> _PROVIDED DATA_:
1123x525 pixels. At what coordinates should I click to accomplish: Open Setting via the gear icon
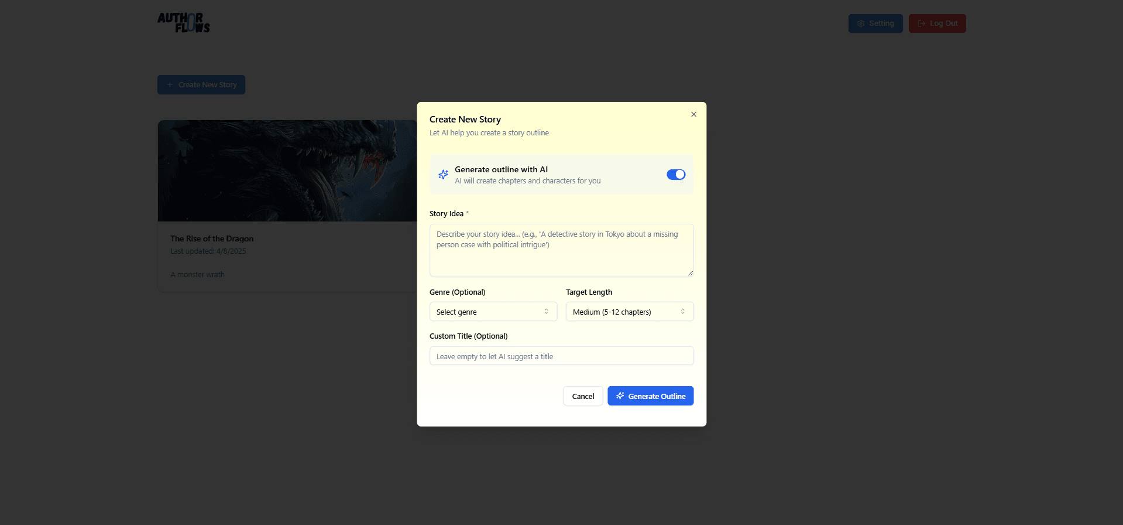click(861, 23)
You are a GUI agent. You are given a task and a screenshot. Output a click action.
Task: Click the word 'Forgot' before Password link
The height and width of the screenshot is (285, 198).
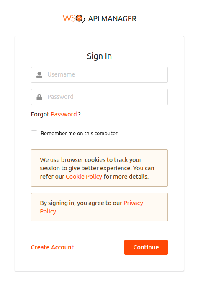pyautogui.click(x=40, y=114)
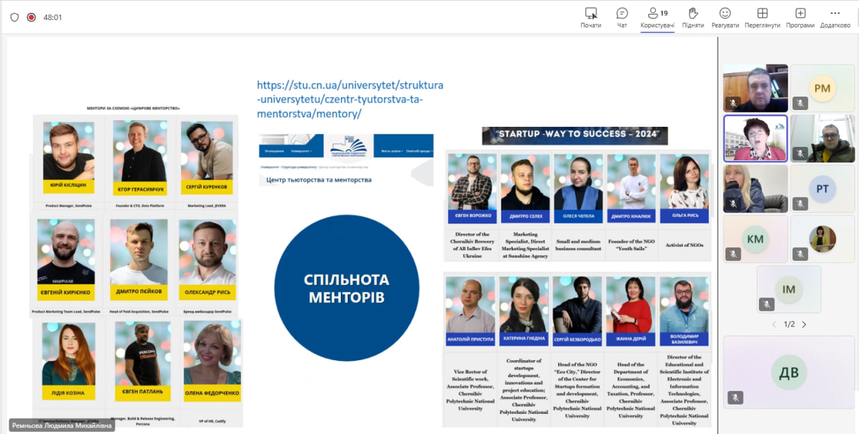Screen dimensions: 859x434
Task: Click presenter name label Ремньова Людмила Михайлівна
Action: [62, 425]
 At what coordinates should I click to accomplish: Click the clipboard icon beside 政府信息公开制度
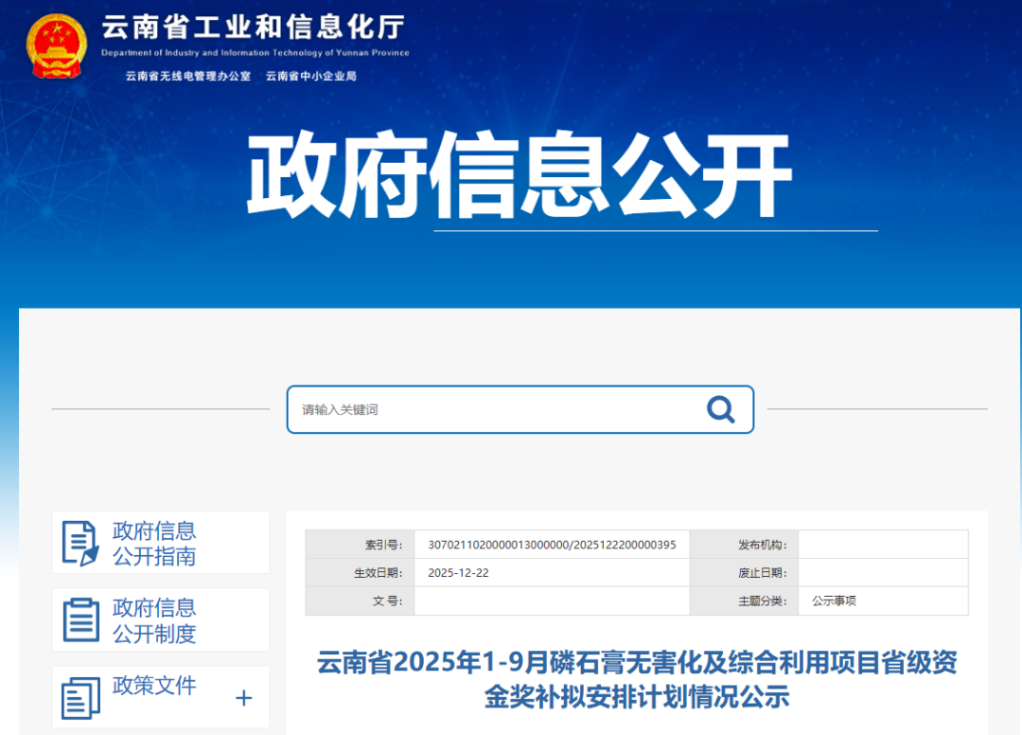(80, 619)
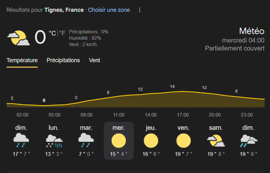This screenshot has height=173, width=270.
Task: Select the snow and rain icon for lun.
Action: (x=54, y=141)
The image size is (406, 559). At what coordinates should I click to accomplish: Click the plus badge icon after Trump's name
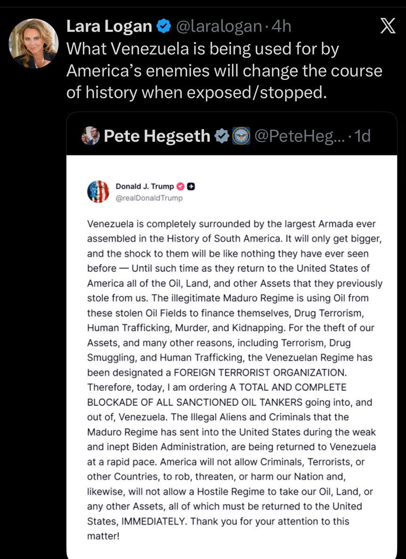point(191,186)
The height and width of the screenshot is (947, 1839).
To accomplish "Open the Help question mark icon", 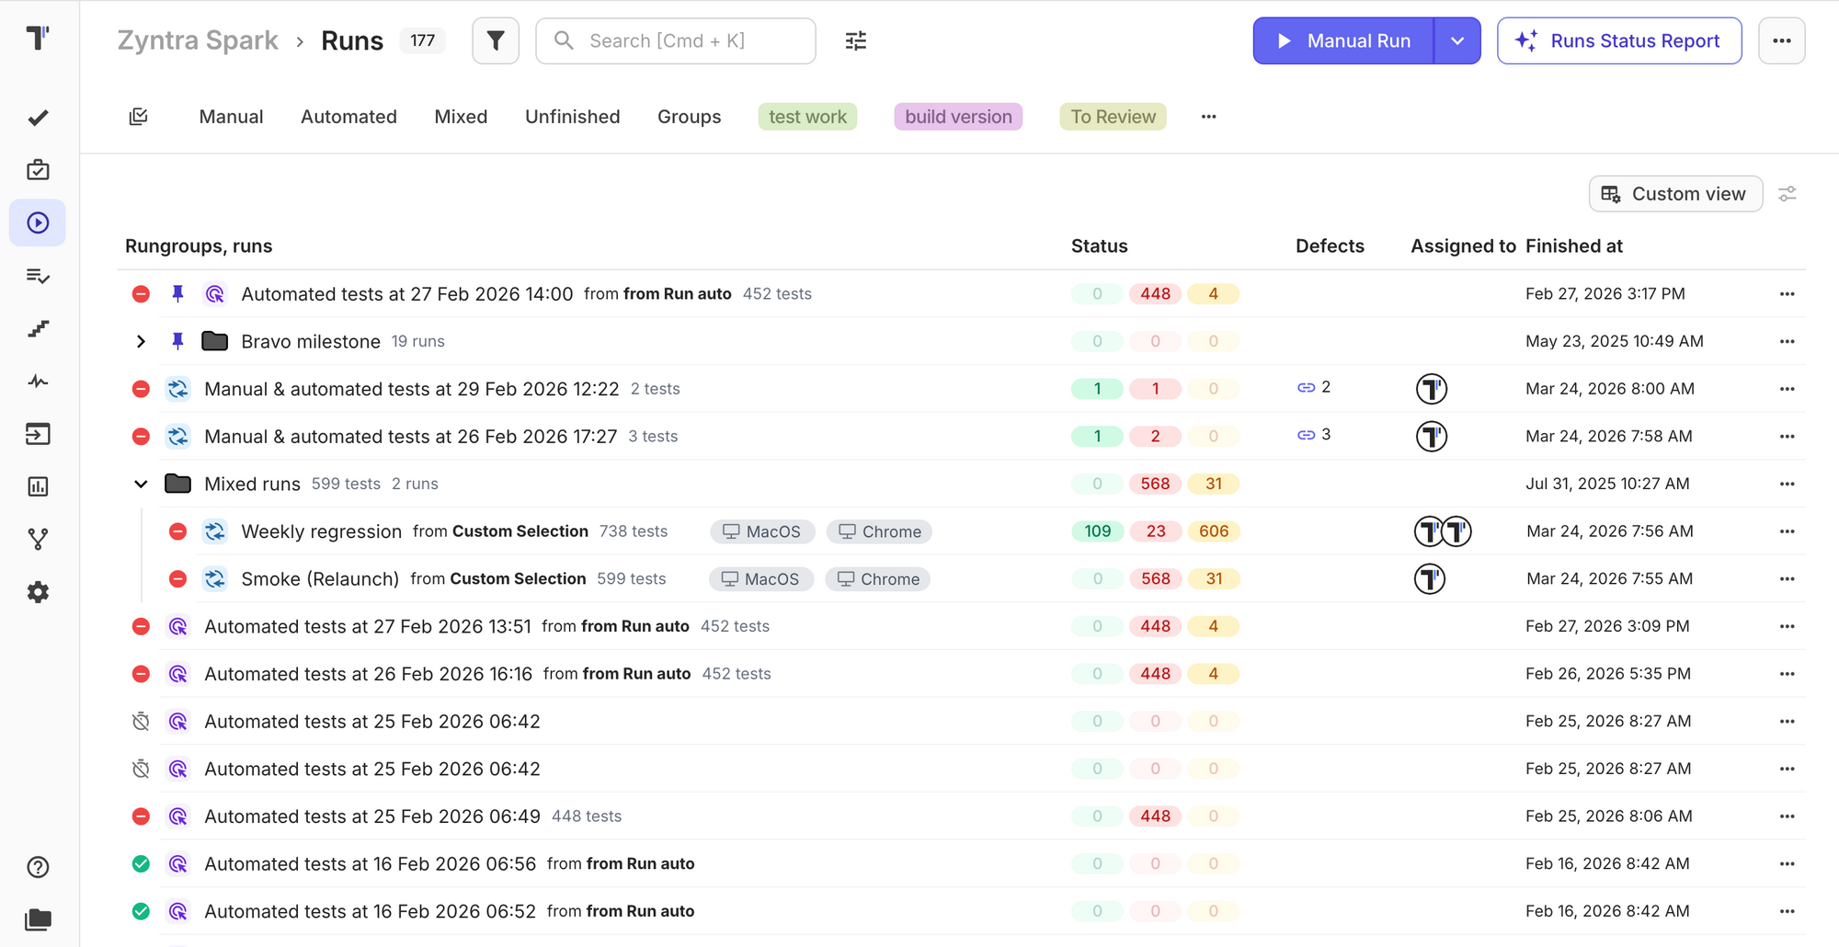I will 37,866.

> _YOUR GOAL_: Copy out the records from the line with "You are a GUI" up to and including the line with "Action: [62, 425]", leaving the pictures out.

> _RESPONSE TO THE TASK_:
You are a GUI agent. You are given a task and a screenshot. Output a click action.
Task: Click the word 'Forgot' before Password link
The height and width of the screenshot is (285, 198).
pyautogui.click(x=40, y=114)
Screen dimensions: 859x434
Task: Click presenter name label Ремньова Людмила Михайлівна
Action: [62, 425]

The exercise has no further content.